I could still remember the day I’d decided to get into the field of medicine with my life. I was watching a video of the remnants of the big earthquake in Haiti, and there were bodies piled upon bodies, regular casseroles of blood lining that once beautiful country.
My father passed away when I was 14. Cancer, a regular smoker. He’d held my hand, and said, son, Just do what you want to with your life, just make your mom happy. We went out to eat after the funeral. Nobody said much. I had no brother or any guy cousins, and my girl cousins all wore a bunch of makeup, and courteously deferred conversation.
I became better friends with my buddy Mitch after my dad died, and we even messed around a few times, just joking around. Nobody ever knew, I never told my mom or anyone. Mitch and I never played the same sport, so it was pretty easy to hide the weirdness. I think my older sister sensed it though, a little bit, and she looked at me despondently after this, but it was only jealousy. Just more weirdness, and we’d all see what was on TV, me, Mitch, my sister Erin, and the mailman named Axe whom she’d made friends with.
I still lived at home when I was finishing my internship. It made the most sense. Whatever, I just stayed out of trouble.
I’d never thought about this, but it was funny, on a day like this 45 degree day in the middle of February, when everything started to be turning up, when the old ladies down the hall started talking a little louder about getting their nails done, seeing a guy whose jaw was imploded, whose face was jaundiced, whose eyes were distant and still, and whose neck seemed solidified in a 12 degree right tilt.
On my first day I was to work with the new guy, I went to bring him his towels, just so he could look at them. It was a courtesy I’d make, which I knew full-fledged nurse practitioners probably wouldn’t have time for, but who was thinking about the future?
“Whadya think of these, old man?” I said.
He gave me a weary thumbs up.
Then there was nothing to say, so I walked away, and sensed that old stillness in the room as usual, but maybe remembered a few extra things this time, the deep velvet blue of the company tapestry somehow seeming to come alive.

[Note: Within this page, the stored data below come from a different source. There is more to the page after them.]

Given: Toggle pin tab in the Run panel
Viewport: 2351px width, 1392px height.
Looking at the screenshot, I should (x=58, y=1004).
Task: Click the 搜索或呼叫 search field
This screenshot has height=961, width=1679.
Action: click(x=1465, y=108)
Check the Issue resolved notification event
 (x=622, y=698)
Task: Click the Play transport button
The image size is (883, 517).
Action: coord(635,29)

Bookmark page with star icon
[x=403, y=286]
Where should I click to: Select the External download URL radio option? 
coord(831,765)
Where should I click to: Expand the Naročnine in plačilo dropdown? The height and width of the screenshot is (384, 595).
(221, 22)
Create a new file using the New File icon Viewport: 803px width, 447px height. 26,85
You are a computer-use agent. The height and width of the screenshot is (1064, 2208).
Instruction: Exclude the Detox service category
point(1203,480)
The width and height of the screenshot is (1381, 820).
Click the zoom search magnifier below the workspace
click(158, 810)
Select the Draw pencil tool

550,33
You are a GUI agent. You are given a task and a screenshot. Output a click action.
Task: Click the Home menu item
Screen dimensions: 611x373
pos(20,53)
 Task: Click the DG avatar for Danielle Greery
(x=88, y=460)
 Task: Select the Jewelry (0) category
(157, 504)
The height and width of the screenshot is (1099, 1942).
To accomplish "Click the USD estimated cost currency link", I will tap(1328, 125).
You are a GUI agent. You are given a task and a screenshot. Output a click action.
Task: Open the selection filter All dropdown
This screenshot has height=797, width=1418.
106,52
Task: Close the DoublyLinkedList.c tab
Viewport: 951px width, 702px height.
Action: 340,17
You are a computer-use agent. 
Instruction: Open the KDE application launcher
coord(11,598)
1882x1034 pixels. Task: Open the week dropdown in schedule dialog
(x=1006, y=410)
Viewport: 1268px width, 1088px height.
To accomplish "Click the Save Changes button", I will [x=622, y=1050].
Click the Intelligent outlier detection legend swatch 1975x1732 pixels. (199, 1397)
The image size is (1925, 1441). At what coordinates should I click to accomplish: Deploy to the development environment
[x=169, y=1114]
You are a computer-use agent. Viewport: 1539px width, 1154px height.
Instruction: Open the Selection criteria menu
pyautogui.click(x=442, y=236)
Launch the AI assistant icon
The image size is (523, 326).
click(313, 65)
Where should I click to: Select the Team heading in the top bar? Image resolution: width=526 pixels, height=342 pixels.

That night I went to play tennis with a platonic friend, Nancy.
“How’s work goin’?” she asked.
“Oh,” I said. “Lotta old people.”
“At least you get to SEE people. My head is stuck in books all day.”
“Wanna grab a mocha later?”
“I can’t, actually I have a date!”
“Oh,” I said. “Can I come?”
“Haha,” she laughed, “ok, but you have to buy the Jujyfruits for us.”
“Agh, those are an arm and a leg!”
“You’re used to arms and legs.”
And as always, it got dark before we thought it would. I got home physically rejuvenated, but thinking, I hope that boy brings me my towels again tomorrow.